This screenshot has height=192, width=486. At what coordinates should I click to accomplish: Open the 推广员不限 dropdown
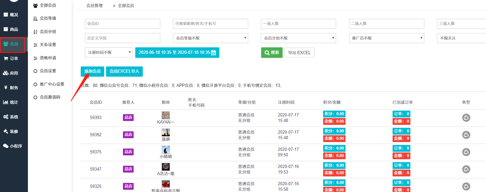(x=386, y=38)
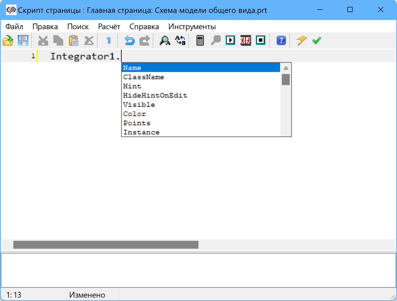Paste using the clipboard icon
Screen dimensions: 397x301
coord(74,41)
◇ ◇ ◇ ◇
:: Task to complete ::
Skip the pictures. Restate everything else in the records word for word.

:: Solution ::
This screenshot has height=192, width=486. At what coordinates should I click to accomplish: Open the 推广员不限 dropdown
(x=386, y=38)
Paste using the clipboard icon
Screen dimensions: 397x301
coord(74,41)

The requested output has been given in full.